(Beginning of Dataset)

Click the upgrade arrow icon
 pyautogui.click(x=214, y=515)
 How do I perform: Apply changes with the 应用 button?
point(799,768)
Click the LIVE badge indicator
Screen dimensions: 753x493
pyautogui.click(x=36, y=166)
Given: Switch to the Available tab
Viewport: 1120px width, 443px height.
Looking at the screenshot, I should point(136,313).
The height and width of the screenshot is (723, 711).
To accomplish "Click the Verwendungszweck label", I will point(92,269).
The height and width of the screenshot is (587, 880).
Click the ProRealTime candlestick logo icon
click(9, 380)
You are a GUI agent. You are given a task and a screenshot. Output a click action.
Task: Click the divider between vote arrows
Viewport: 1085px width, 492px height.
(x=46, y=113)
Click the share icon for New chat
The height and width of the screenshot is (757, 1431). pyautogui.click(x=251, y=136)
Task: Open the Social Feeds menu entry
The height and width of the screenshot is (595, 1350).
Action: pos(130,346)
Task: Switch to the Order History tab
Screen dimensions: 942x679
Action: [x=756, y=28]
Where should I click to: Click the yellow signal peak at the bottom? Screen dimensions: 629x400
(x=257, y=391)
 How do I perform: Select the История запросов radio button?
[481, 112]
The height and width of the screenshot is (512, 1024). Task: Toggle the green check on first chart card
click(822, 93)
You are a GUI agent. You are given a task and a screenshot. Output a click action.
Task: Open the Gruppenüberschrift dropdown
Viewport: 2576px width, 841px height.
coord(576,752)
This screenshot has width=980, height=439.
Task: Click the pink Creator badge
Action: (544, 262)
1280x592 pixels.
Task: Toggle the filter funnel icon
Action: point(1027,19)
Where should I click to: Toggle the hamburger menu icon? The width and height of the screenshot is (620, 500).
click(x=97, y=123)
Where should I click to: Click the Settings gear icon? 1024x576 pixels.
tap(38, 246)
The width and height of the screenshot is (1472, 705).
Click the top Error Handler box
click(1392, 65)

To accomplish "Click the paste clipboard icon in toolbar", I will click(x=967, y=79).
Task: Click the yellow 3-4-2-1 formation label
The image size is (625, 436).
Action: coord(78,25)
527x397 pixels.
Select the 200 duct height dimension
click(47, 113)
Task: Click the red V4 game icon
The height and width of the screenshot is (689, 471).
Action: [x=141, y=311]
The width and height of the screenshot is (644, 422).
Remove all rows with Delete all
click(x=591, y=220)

(End of Dataset)

About this exercise:
In the records above, find each line with the word "accomplish" and copy it out.

Response box:
To accomplish "Click the Verwendungszweck label", I will point(92,269).
To accomplish "Click the paste clipboard icon in toolbar", I will click(x=967, y=79).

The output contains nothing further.